I'm trying to find the largest sphere that lies inside the tetrahedron whose vertices are the origin and the points A(1, 0, 0), B(0, 1, 0) and C(0, 0,−2).
Any ideas? Thanks!
If it had been a regular tetrahedron with equilateral triangles, the distance between each side would represent the diameter of the
sphere. In this case, the tetreahdron is not even isoceles and I
have no idea where to start, since I am having a hard time even
visualizng the sphere in the shape.
I first drew the tetrahedron and tried to see if I could visulalize
where the centre of the sphere could be and tried to see if I could
see some formula to find its radius. Also, I calculated the
distances between the points to discover it was not a regular
tetrahedron but instead had distances of 1, sqrt(2), sqrt(5) and 2.
I am thinking it may have to do with the sphere being
tangent to the sides after doing some research, but really have no
idea where to begin testing this. Thanks!
June 26th 2009, 03:09 AM
The sphere will be the one for which each of the planes of the tetrahedron are tangential (to it), i.e. the one for which the perpendicular distances from the sphere centre to each of the planes of the tetrahedron are equal.

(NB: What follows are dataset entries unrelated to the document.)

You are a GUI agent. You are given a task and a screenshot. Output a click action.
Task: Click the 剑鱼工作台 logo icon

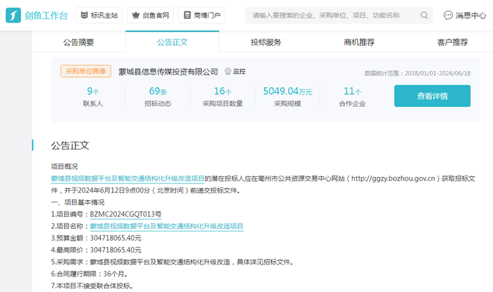[x=14, y=15]
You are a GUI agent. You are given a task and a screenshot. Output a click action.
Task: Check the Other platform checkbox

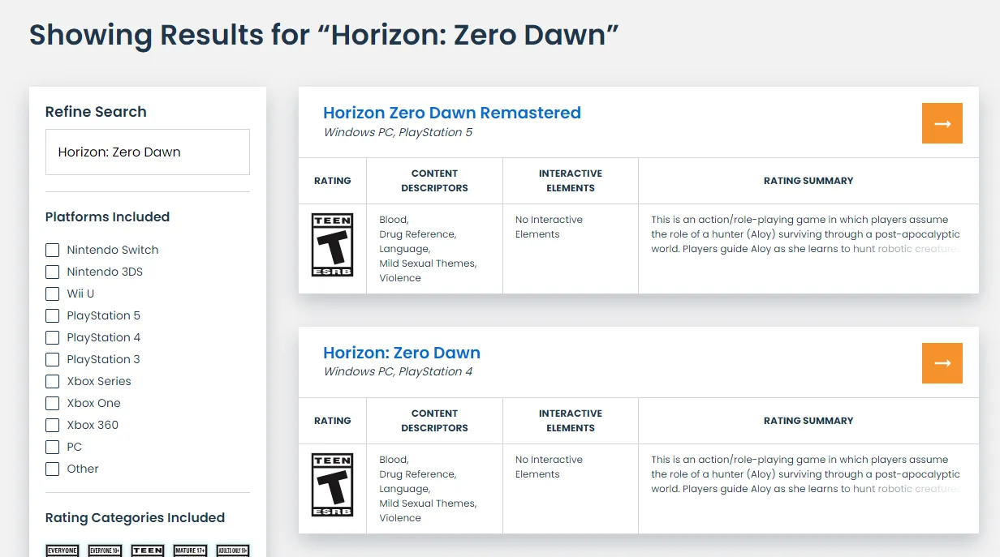(52, 469)
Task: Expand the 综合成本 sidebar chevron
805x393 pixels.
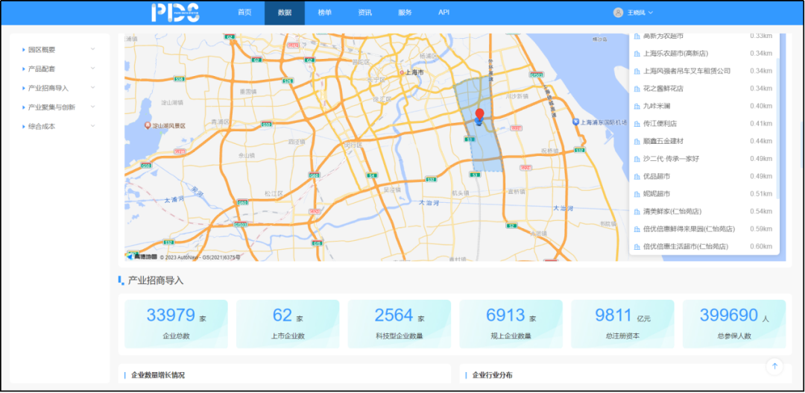Action: point(93,126)
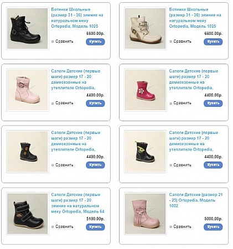Enable Сравнить for the 5100.00р. velcro boot

53,227
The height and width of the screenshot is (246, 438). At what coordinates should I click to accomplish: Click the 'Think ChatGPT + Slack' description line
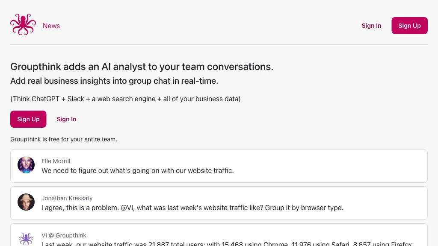(x=125, y=99)

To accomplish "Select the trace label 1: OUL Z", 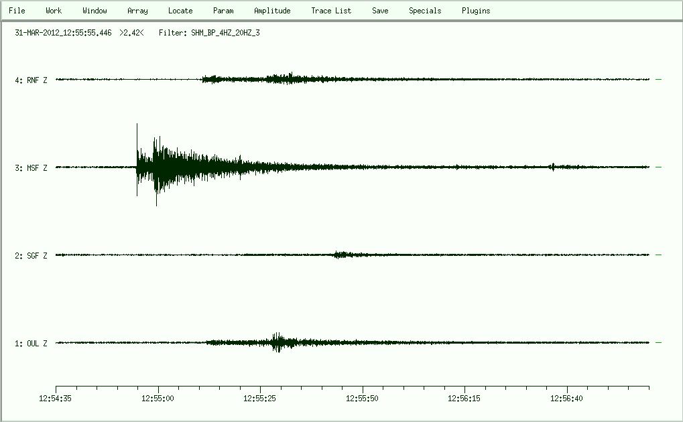I will pos(31,344).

Flipping the tetrahedron upside down, so as to avoid the irritating negative z co-ordinates, the equation of the ABC (new C) plane will be x+y+z/2=1, and the perpendicular distance from an arbitrary point (X,Y,Z) on the origin side onto this plane will be (1-X-Y-Z/2)/sqrt(1+1+1/4) = (2/3)(1-X-Y-Z/2). The distances from (X,Y,Z) onto the other three planes will be X, Y and Z. Equating the four leads to a radius of 1/4.